O Brasil engrossa as estatísticas apresentando índices alarmantes de violência contra as mulheres (3). Para se ter uma ideia, em 2017, 4.473 feminicídios representaram um aumento de 6,5% em relação a 2016. Conforme o 12º Anuário Brasileiro de Segurança Pública de 2018, os estupros no Brasil cresceram 8,4% de 2016 a 2017, passando de 54.968 para 60.018 casos registrados. Isso quer dizer que ocorreram cerca de seis estupros de uma mulher brasileira a cada dia (4).

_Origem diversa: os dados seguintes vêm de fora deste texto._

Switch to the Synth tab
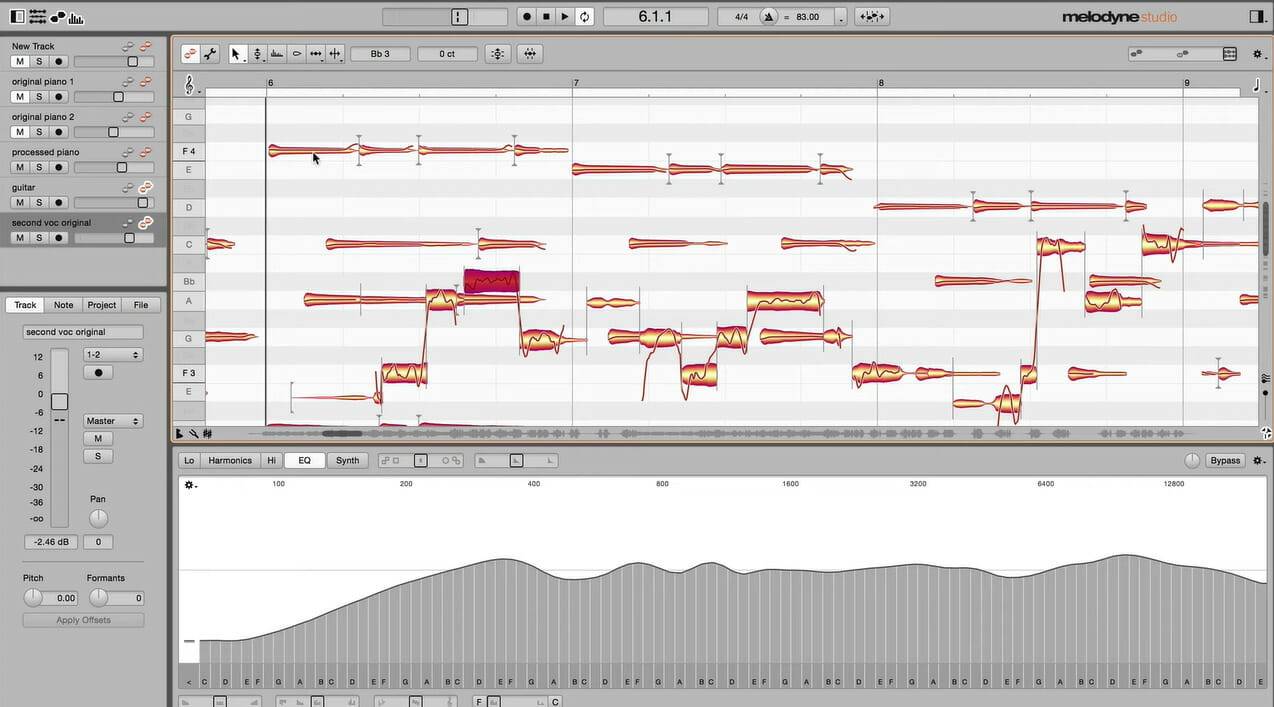Screen dimensions: 1274x707 click(347, 460)
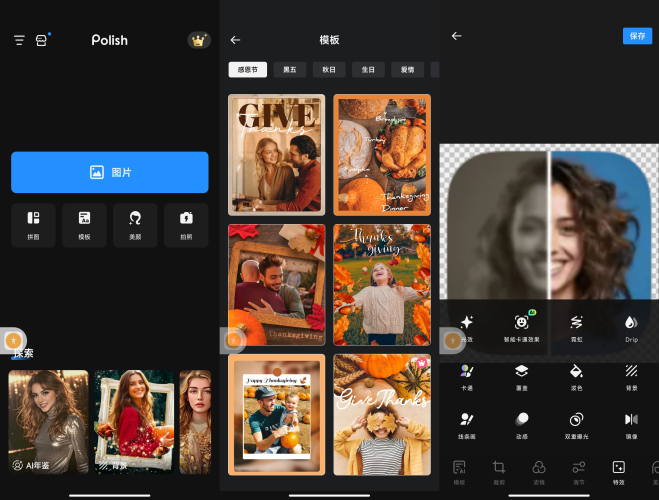Click the 保存 save button

pos(637,36)
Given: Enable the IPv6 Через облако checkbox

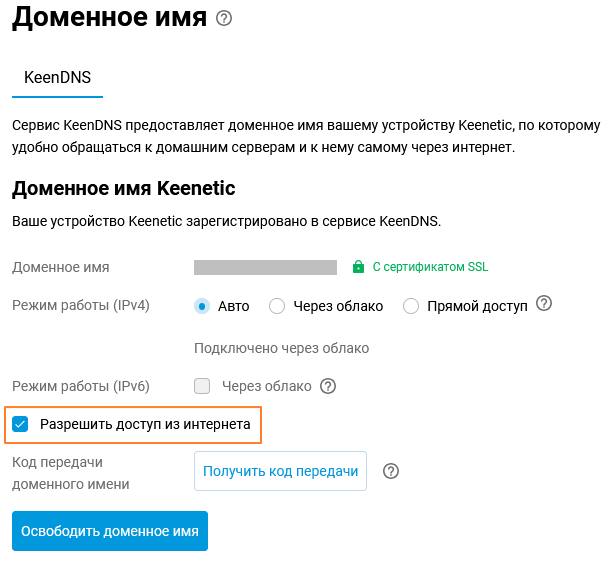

Mas, não são apenas as estatísticas de violência que nos representam. Pertencemos aos movimentos que mais se internacionalizam, mais superam a segmentação inclusiva do identitarismo, que mais acumulam experiências ofensivas de luta. Trata-se de um movimento amplo, crescente e muito articulado de mulheres trabalhadoras, camponesas, operárias, informalizadas, ambulantes, estudantes, mães, solteiras, casadas, indígenas, africanas, orientais, latino-americanas, europeias, mães de santo, católicas, evangélicas, muçulmanas. Todas mulheres, cuja perspectiva de classe potencializa seu poder de crítica e autocrítica de desafiar os avanços essencialmente destrutivos do progresso capitalista, de desafiar a repressão do Estado e as milícias, cuja cumplicidade vem comprovando não a força, mas a incompetência e os limites das instituições democrático-burguesas.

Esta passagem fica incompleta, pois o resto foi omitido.